Dentro de este por momentos pavoroso documento que Cayatte plasma con la intencionalidad de un moralista y la experta mano de un cineasta de bastantes mayores recursos que los que se le reconocen, se sucederán instantes que quedan en la retina. Secuencias como los tratos brutales a los que es sometido el pequeño Michael, la visita de la hermana de René a la prisión, narrándole sin sentimiento alguno la muerte de la madre de ambos –quien por otra parte con anterioridad se lamentaba de que destinara  su hijo a la beneficencia, ya que ello le impediría cobrar una paga-.

En realidad el abanico que extiende el film de Cayatte, conforma una de las visiones más crueles, desesperadas, insolidarias y sin futuro, que podría esgrimir el cine de su tiempo. Y lo más notable de la misma es la apuesta por esa narrativa “en carne viva”, que logra dejar en un segundo término cualquier atisbo discursivo –que, como antes hemos señalado, aparecen-, para dejar al espectador un auténtico drama existencial, en el que la audacia narrativa de dejar en el aire el posible indulto de René, irá precedido por dos aspectos valiosos en la evolución del joven. Por un lado su intento para aprender a escribir y, con ello, redactar él mismo su petición de indulto a la máxima autoridad gala. Por todo, al enterarse de la acusación de unos alemanes como autores del asesinato del que fuera su jefe de actuación en la resistencia, se declarará como auténtico ejecutor, aspecto que las autoridades no creerán, entendiendo que se trata de una estrategia de cara a dilatar su caso. Pero yendo aún más lejos, se presentarán ante su abogado defensor la viuda y los dos pequeños de uno de los jóvenes que asesinara en la sauna, solicitando la conmutación de la condena a muerte de René, por una cadena perpetua cuyos pagos revertirían en ellos, ya que se encuentran en una situación desesperada de miseria.

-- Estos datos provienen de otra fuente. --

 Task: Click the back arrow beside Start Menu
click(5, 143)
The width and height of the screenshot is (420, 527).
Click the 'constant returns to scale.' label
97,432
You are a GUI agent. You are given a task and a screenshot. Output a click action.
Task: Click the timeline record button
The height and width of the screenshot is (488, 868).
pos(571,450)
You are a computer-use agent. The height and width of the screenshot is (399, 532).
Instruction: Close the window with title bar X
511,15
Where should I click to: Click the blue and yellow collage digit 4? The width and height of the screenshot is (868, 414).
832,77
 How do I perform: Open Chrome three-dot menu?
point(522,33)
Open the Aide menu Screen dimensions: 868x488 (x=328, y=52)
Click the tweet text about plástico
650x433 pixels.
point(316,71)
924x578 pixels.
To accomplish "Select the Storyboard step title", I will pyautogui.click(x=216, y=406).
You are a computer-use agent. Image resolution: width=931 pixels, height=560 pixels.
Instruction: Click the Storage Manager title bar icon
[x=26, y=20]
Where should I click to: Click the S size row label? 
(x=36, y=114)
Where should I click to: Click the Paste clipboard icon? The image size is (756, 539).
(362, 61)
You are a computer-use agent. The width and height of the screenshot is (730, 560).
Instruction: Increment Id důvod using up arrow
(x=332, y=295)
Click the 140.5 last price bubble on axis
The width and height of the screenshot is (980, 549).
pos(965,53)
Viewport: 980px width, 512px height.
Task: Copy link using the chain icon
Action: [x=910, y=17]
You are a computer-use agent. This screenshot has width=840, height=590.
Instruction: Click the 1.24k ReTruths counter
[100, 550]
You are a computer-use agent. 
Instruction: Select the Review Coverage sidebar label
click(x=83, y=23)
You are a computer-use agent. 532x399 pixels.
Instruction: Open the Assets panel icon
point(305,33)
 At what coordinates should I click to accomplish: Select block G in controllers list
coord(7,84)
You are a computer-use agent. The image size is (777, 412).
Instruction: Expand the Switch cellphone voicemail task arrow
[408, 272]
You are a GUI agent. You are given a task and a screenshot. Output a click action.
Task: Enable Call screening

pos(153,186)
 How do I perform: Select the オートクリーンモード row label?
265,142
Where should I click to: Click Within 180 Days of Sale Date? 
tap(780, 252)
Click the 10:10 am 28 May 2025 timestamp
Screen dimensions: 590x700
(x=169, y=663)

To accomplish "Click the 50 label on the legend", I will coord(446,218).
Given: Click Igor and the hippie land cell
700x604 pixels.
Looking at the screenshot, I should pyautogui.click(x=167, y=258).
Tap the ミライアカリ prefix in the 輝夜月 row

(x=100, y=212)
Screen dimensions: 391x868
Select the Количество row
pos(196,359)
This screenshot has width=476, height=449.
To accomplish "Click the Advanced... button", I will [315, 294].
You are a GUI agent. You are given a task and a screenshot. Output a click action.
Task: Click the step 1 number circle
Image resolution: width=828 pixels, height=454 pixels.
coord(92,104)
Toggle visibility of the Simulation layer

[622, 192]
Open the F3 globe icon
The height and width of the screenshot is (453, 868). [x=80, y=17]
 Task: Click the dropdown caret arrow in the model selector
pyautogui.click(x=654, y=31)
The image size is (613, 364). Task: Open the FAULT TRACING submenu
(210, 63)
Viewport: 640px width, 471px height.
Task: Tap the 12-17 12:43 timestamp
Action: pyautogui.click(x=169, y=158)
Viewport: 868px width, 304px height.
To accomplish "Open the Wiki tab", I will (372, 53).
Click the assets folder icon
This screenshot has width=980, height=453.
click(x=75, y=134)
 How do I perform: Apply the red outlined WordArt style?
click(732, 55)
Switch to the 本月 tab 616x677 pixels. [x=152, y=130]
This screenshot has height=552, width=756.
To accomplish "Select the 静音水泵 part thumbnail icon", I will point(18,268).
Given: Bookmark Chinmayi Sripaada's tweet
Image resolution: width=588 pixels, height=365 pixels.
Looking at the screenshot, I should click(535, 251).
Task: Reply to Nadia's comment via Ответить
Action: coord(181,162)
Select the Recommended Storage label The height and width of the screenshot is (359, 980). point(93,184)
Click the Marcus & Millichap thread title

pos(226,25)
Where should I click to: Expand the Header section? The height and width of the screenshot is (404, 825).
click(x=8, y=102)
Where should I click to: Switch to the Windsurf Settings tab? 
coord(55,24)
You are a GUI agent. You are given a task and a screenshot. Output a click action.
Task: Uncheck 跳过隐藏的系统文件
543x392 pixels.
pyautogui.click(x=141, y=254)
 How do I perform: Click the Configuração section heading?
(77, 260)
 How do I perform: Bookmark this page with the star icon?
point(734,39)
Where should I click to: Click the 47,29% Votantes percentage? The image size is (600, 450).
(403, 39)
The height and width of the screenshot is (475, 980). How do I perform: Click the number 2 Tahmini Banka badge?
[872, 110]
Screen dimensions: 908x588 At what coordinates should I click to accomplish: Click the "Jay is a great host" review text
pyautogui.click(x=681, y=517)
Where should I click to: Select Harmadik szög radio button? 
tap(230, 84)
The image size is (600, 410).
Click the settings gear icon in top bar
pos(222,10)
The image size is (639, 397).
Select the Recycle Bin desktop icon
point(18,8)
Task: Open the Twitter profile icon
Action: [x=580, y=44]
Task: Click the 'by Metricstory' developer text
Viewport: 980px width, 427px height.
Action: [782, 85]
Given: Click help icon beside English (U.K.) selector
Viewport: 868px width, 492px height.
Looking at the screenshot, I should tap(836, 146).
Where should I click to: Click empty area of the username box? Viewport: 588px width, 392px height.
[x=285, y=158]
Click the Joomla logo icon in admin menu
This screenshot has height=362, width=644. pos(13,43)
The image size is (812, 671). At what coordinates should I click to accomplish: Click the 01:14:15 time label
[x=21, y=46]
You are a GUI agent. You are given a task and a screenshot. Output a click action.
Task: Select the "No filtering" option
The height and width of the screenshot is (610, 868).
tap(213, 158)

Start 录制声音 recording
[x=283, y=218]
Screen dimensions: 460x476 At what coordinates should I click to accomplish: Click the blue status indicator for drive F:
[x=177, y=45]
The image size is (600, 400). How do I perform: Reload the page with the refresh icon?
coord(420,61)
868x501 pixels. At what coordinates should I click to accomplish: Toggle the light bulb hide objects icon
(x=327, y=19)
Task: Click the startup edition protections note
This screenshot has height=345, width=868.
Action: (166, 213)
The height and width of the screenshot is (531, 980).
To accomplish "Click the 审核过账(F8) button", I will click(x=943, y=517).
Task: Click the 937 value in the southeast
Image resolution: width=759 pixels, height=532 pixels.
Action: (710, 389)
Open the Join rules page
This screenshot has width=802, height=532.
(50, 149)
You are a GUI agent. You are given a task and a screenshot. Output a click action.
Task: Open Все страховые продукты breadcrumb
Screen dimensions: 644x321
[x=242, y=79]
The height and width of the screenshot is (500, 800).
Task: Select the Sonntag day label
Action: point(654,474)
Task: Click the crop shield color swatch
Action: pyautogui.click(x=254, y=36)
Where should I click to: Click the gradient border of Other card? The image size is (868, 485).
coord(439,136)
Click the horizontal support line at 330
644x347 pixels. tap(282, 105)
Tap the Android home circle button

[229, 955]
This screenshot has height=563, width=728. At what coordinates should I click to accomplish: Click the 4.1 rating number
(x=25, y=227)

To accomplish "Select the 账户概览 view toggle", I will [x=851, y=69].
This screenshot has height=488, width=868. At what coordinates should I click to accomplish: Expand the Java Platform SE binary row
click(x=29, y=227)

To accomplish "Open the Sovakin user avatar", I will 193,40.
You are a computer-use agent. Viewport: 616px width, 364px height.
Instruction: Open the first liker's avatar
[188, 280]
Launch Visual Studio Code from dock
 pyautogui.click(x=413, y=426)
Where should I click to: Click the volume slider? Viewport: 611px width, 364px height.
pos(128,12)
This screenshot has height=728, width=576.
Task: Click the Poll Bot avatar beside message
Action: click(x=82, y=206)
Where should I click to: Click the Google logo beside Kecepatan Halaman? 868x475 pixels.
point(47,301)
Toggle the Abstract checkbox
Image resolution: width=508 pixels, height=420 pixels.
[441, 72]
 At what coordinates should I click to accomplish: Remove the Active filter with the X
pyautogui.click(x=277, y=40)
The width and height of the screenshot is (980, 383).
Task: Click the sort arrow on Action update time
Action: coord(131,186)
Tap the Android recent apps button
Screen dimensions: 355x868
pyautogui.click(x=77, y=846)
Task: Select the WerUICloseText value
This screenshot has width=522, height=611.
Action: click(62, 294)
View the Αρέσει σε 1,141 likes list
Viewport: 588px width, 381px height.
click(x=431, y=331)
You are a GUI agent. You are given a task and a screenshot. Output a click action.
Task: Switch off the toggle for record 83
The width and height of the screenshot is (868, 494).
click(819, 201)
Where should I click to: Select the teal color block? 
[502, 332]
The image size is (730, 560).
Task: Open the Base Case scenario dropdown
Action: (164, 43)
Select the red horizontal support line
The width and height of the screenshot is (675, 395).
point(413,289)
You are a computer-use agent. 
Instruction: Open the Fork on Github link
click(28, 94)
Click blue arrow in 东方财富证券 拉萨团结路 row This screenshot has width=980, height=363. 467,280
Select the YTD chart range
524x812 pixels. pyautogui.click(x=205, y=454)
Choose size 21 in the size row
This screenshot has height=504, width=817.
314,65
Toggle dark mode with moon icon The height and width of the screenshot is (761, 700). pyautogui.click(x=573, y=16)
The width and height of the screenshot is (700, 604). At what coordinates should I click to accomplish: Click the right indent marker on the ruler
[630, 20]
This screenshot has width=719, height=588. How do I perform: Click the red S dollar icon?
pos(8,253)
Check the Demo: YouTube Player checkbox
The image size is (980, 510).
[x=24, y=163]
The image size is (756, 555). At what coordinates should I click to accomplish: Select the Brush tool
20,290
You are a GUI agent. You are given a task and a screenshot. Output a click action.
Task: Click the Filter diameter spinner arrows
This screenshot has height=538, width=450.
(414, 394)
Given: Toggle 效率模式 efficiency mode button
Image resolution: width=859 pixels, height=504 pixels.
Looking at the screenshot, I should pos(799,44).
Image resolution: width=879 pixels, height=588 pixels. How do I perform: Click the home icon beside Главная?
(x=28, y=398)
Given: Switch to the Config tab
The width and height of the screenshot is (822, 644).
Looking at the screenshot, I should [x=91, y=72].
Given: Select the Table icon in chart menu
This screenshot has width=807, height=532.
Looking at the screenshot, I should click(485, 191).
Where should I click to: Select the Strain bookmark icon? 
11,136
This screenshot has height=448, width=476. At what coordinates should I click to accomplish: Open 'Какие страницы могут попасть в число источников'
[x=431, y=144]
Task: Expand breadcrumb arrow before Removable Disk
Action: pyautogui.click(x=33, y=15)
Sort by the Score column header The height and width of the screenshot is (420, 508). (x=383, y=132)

Lo cierto es que NOUS SOMMES TOUS DES ASSASSINS es un título repleto de sugerencias. De una densidad en suma que casi obliga a ser contemplado en más de una ocasión. Por todo ello, por haber permanecido en la injusta penumbra de un cineasta que convendría desempolvar sin prejuicios, sin duda nos encontramos con un conjunto revestido de dureza, lucidez, y escasa capacidad para la esperanza.